Elle rappelle également que si l'autorité compétente pour prononcer des mesures conservatoires, n'est pas tenue de constater une infraction aux règles de concurrence présentant le même degré de certitude que celui requis pour une décision au fond, elle doit néanmoins être convaincue de l'existence d'une présomption d'infraction raisonnablement forte.

La Cour souligne ensuite que les articles 81 et 82 du Traité CE font partie intégrante de l'ordre juridique applicable sur le territoire de chacun des Etats membres de l'Union européenne. A ce titre, le Conseil de la concurrence est compétent pour en assurer l'application, comme le précise l'article L470-6 du code de commerce, même si les faits dénoncés, tout en ayant leur origine sur le territoire français, ne produisent pas d'effet sur un marché national.

En l'espèce, la Cour considère qu'aucun élément, en l'état actuel de l'enquête, n'établit que les décisions de cessation de livraisons contestées par Pharmajet procèdent d'une entente des laboratoires destinée à contrarier l'exercice par l'exportateur de ses activités.
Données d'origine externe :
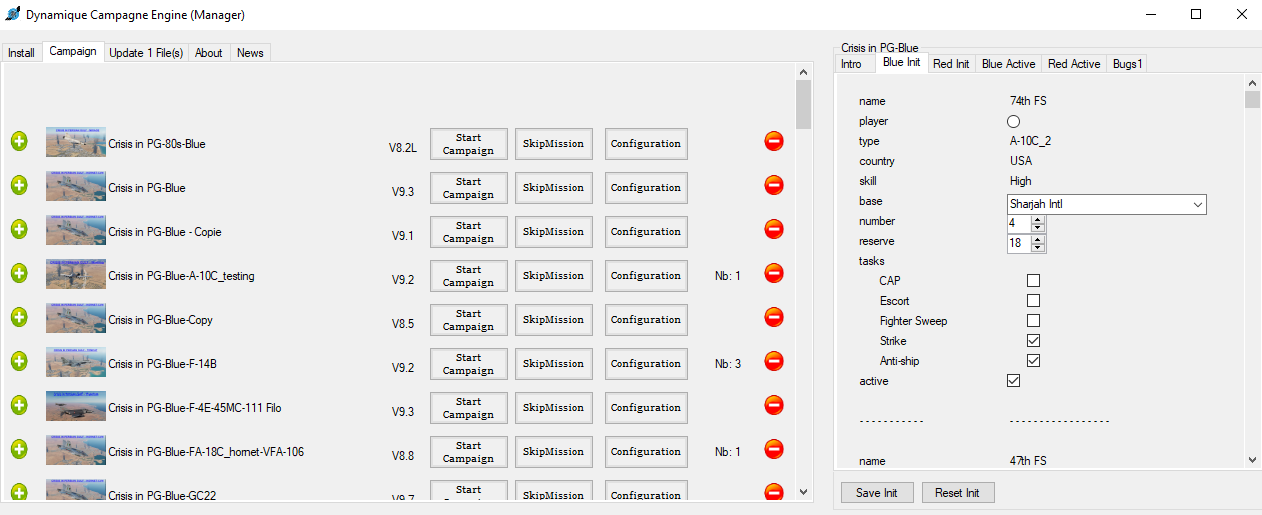Click red remove icon for Crisis in PG-Blue
This screenshot has height=515, width=1262.
coord(773,185)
De même, s'agissant de l'application de l'article 82 du Traité CE, la Cour estime que les pièces du dossier ne permettent pas de se prononcer sur la part détenue par chaque fabricant sur les marchés de médicaments concernés, sur une position dominante avérée de chacun d'entre eux et sur l'abus de celle-ci qui ne saurait résulter de la seule constatation d'un refus de vente.

La Cour estime par ailleurs que la société PHARMAJET n'apporte aucune indication précise et objective sur la réalité d'une atteinte grave et immédiate susceptible d'être causée à l'économie ou aux intérêts des consommateurs. S'agissant de la situation de la société PHARMAJET, elle rappelle que la simple constatation d'un manque à gagner, voire de la réduction du bénéfice d'une entreprise, est insuffisante à caractériser une situation de danger grave et immédiat, qu'elle estime ici non avérée. La Cour rejette donc le recours de la SA Pharmajet.